Along with using Indy as the protagonist, “Good Boy” makes him the viewpoint character. Apart from the occasional expository phone call, line, and black and white TV footage, the audience only learns of the house, Todd’s condition, and the supernatural threat what Indy does, which keeps it all extremely vague. Are Todd’s outlandish actions in the house caused by his pain and desperation, or is he stealthily possessed by the entity that leads him toward doom? Indy doesn’t have a way of knowing, so neither has the viewer. 

At times, it seems that Indy only survives his encounters with the supernatural because the semi-corporeal entity haunting the house inexplicably chooses to withdraw. In other scenes, the house ghost seems wary around Indy, who’s often unafraid to head toward the abyss that stares back. Roughly halfway through, when the altercations become physical, it legitimately seems that the movie might have opted to kill its four-legged protagonist, only to reveal that the entity merely moved Indy to a different location. 

A possible explanation for this dynamic comes in one of the film’s many black-and-white TV clips. It depicts dogs as fearless creatures that have guarded humanity against things that go bump in the night since the days of the cavemen. Perhaps some mystical property of this ancient guardian duty is interfering with the monster’s shenanigans, prompting it to dodge Indy and look for indirect ways to get to Todd. These roundabout methods culminate in the entity tricking Indy into committing the ultimate sin and biting his master, which creates a temporary rift between them and earns poor Indy a stint as a chained yard dog. A truly low blow, even for a murderous paranormal creature.

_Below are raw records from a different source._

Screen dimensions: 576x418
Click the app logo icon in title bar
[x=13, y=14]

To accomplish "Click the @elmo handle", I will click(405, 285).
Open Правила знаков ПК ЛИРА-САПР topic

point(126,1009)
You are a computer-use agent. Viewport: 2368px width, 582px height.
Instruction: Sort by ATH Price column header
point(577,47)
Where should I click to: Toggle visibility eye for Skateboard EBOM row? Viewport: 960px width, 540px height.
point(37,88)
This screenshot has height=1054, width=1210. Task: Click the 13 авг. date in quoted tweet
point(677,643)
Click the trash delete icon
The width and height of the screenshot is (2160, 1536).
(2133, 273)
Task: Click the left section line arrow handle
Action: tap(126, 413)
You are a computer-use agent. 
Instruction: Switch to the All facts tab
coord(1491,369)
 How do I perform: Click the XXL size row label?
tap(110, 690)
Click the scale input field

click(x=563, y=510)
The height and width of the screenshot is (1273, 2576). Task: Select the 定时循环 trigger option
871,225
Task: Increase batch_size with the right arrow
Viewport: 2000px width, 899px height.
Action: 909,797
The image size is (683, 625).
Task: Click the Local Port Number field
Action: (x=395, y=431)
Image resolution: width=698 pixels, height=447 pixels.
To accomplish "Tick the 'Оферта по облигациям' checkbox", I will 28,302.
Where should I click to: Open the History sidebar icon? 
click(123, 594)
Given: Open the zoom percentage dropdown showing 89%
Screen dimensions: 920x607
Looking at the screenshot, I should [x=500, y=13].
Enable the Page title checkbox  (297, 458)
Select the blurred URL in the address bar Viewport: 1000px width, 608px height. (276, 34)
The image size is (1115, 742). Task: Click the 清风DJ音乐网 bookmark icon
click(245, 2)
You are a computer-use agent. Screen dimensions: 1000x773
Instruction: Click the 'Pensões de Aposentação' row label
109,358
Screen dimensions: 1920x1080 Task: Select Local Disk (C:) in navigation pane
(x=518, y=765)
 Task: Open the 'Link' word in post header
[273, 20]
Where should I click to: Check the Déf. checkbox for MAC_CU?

A dog does die in Good Boy — just not the dog you think

Of course, even the mid-movie implication that the entity might not hurt Indy turns out to be a false flag. The movie’s big twist is that it actually has two cute dogs … and the previous four-legged occupant of the house met an awful end that the ghost is also luring Indy toward.

The fate the house seeks to impose on Todd and Indy is foreshadowed by recordings and supernatural visions of Todd’s grandpa (horror luminary Larry Fessenden) and his golden retriever, Bandit (Max). The old man — along with, it turns out, most of Todd’s other relatives — died a strange and relatively early death, and Bandit is heavily implied to have gone through a similar ordeal as Indy. Only, this doggy couldn’t get out of the climactic terror basement the entity brought in lockdown. The “Good Boy” climax reveals Bandit’s semi-mummified remains, still trapped in the cellar after the house took his master. 

Luckily, Indy is more fortunate. While Todd suffers much the same fate as his granddad, his sister (Arielle Friedman) arrives to search the house after failing to reach him and frees Indy from his basement predicament. Just before Indy very wisely chooses to exit the cellar at her behest, the entity attempts to lure him back with a whistle, confirming that it was gunning for Indy to share Bandit’s fate all along. “Good Boy” has been on /Film’s list of interesting upcoming 2025 horror movies for a good while, and while it’s not wholly perfect by any means, Indy the dog very much is — and it’s impressive how much mileage his real-life owner Leonberg manages to get out of our concern for his safety.